What is needed — Which rows contain the word "Account"? Pull out each of them, treating uppercase and lowercase letters as different.
---- Entries provided
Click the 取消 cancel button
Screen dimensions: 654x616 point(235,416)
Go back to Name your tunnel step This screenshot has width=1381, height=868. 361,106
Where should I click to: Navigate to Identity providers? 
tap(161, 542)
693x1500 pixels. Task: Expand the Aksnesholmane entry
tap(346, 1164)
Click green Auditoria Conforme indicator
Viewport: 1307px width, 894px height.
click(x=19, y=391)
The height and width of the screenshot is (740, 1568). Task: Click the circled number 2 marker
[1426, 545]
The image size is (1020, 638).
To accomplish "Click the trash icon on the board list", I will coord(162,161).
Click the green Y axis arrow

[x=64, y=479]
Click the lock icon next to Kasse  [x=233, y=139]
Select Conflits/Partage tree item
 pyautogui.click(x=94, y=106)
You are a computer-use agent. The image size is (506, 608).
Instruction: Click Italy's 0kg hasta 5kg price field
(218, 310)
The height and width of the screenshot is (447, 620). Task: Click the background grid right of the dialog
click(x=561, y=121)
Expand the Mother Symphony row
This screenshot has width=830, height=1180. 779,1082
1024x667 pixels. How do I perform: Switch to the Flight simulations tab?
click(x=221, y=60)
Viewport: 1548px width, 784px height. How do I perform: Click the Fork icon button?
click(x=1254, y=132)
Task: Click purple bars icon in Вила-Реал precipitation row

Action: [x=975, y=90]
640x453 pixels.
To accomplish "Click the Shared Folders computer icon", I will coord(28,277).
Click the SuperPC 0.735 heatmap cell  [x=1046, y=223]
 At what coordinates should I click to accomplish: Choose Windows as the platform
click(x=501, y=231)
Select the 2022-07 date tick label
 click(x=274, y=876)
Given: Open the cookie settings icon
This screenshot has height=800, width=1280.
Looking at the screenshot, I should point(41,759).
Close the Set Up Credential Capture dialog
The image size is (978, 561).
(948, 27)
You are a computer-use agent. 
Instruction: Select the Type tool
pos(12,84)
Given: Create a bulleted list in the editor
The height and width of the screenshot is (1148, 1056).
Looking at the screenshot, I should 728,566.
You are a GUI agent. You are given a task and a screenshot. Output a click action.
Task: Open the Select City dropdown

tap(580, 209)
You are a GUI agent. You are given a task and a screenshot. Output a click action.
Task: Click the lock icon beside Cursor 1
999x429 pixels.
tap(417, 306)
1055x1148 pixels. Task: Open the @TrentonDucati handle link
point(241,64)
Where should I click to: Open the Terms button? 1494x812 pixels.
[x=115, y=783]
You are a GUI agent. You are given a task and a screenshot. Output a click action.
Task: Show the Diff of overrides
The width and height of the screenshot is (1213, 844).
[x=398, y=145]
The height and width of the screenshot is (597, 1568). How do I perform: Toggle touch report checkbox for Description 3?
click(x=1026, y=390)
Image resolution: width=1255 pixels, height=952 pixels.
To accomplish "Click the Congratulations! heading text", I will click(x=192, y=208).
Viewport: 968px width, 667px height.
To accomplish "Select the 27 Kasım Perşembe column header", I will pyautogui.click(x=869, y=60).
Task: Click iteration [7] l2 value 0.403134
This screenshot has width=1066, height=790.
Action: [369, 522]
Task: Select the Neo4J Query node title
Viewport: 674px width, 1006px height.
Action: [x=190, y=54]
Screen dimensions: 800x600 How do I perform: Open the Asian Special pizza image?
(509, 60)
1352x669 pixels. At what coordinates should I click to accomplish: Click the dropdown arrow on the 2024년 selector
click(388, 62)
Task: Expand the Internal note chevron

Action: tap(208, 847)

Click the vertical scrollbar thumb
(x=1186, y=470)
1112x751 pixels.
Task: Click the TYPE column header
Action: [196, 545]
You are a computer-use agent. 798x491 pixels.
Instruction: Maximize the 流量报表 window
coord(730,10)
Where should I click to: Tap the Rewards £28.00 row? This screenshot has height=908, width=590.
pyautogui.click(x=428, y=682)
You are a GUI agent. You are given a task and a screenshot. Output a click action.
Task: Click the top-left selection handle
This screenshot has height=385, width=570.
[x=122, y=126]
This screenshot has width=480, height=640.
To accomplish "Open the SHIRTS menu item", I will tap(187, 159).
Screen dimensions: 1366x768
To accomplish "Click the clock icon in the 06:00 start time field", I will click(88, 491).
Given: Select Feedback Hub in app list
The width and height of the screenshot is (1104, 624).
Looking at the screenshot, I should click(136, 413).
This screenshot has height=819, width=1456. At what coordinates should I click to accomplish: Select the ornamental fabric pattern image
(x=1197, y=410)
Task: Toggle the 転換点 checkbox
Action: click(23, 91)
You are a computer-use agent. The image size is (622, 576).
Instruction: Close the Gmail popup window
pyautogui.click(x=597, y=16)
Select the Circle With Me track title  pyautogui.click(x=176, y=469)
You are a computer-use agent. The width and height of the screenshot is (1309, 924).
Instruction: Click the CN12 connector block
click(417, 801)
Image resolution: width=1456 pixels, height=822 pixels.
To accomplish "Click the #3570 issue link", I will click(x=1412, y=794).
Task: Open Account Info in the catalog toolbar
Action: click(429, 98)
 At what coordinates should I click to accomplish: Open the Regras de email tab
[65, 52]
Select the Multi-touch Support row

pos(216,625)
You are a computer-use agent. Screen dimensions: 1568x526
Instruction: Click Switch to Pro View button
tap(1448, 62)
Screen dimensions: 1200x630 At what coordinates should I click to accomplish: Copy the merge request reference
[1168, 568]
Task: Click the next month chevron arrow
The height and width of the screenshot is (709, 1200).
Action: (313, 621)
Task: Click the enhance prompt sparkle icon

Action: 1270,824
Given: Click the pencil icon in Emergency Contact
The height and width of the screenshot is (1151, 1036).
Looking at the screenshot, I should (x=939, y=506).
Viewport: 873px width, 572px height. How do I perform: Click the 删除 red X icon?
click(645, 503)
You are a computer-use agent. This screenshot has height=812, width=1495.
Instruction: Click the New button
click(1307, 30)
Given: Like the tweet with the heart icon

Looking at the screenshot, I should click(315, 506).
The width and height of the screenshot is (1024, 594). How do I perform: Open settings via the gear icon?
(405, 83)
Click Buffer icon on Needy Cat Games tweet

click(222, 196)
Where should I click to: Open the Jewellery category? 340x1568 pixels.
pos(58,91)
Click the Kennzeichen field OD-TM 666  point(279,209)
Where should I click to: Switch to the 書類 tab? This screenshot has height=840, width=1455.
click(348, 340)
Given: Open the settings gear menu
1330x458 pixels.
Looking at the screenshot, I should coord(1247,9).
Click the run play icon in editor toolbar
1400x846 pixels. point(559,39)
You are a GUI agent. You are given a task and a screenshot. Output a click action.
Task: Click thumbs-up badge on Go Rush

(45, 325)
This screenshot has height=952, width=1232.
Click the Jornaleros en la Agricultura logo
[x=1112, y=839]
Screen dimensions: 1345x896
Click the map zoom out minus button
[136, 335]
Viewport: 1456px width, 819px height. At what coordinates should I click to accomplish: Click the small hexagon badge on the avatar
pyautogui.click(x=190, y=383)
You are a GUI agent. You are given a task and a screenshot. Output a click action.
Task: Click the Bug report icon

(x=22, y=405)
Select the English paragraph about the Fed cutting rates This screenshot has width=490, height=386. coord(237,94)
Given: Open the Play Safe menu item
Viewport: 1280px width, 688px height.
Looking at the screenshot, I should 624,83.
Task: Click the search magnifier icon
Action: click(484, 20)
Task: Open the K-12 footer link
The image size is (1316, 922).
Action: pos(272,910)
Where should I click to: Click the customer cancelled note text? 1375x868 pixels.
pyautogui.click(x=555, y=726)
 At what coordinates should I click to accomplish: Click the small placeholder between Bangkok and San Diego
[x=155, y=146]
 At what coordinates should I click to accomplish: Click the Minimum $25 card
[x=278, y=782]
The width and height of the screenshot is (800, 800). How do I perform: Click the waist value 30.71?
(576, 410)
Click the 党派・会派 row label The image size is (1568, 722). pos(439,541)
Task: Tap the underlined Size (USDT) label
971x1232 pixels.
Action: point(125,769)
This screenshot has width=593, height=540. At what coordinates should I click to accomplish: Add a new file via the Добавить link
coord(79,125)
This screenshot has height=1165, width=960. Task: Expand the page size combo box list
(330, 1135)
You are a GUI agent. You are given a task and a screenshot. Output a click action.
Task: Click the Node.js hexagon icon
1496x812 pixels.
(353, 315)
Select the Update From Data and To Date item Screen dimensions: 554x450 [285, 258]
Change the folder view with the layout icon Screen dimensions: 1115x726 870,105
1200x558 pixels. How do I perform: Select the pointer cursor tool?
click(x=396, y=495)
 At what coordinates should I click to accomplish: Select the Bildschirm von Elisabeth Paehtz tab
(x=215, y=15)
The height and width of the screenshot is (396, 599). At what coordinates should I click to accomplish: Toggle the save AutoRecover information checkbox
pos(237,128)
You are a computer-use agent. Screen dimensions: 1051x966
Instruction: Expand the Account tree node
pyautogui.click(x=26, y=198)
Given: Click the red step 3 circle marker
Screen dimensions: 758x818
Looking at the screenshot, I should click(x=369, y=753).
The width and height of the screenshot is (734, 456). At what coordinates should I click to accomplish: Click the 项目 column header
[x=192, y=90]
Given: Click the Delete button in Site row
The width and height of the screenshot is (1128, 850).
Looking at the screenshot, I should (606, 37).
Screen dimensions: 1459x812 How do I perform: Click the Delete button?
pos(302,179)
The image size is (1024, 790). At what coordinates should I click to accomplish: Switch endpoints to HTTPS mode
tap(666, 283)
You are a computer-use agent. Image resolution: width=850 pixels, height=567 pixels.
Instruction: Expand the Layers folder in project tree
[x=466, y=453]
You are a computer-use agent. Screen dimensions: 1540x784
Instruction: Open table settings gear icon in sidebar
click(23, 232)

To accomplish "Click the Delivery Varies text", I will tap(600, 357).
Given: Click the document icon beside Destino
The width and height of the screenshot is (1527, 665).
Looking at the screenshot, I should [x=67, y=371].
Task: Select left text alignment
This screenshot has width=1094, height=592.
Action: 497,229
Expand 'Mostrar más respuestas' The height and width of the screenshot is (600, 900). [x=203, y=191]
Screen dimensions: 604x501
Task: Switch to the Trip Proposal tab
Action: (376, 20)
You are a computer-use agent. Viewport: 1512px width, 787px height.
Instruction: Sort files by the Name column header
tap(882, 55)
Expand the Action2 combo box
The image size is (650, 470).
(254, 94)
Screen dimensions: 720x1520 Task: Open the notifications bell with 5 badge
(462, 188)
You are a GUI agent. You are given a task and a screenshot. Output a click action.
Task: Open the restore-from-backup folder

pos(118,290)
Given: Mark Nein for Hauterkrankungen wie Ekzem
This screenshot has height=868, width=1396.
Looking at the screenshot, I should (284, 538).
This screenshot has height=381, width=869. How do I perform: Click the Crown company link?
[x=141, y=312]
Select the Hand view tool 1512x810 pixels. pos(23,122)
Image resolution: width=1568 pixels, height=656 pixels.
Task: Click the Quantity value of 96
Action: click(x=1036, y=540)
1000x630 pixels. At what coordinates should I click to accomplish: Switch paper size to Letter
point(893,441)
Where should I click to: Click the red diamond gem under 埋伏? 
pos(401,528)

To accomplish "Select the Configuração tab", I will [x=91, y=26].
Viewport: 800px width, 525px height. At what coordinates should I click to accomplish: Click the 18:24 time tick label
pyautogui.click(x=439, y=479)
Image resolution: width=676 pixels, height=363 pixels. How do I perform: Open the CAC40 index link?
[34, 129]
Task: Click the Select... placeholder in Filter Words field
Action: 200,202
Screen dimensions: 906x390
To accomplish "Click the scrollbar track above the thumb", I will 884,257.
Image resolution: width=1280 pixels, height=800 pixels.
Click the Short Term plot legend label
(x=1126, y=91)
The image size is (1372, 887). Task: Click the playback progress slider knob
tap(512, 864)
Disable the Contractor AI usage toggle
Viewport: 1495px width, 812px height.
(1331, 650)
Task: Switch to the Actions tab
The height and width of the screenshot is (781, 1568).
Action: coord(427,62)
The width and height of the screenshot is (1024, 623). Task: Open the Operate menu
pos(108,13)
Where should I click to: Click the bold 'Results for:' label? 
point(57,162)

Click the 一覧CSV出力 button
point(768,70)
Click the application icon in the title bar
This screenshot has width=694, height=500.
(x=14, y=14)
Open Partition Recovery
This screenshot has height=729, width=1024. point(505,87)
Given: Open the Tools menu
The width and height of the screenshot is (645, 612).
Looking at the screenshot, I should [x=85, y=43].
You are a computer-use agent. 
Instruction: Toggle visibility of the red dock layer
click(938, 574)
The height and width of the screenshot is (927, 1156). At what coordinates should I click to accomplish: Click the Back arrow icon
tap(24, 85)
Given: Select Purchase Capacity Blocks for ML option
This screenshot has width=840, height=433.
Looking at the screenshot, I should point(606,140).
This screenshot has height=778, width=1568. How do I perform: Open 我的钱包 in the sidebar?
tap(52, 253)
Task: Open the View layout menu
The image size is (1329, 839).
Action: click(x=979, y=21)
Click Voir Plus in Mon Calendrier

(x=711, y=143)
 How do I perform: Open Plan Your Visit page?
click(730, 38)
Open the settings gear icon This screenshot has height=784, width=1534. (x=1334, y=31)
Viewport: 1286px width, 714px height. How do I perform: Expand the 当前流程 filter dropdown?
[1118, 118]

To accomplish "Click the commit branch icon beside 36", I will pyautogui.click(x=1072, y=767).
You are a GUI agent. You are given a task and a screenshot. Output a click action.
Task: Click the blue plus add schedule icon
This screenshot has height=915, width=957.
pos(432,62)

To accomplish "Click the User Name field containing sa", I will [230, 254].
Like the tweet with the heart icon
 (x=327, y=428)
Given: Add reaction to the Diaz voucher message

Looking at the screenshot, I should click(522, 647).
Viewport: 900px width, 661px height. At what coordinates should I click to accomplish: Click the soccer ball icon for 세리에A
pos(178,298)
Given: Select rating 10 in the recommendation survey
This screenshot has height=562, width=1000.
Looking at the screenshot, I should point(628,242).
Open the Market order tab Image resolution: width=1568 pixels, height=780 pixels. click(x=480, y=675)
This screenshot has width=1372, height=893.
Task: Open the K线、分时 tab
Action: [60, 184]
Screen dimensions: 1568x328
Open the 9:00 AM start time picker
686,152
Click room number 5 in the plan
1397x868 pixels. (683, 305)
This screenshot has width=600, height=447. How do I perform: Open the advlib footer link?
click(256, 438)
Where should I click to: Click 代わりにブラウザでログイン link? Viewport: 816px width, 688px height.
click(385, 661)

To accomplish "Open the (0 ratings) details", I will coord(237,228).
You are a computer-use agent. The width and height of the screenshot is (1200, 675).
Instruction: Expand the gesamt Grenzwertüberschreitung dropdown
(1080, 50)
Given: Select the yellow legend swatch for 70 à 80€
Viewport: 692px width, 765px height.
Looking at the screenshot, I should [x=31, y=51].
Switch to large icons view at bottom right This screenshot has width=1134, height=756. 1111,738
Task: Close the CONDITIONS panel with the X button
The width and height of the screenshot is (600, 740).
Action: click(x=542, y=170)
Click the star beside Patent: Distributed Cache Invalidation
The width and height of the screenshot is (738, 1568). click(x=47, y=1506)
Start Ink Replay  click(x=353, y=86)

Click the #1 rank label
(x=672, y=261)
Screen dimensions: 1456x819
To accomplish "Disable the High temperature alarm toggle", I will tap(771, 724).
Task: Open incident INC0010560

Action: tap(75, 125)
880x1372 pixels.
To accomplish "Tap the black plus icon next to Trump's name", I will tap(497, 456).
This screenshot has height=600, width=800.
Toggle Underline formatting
--------
Result of the exercise —
Task: Open Account Info in the catalog toolbar
Instruction: Expand the Account tree node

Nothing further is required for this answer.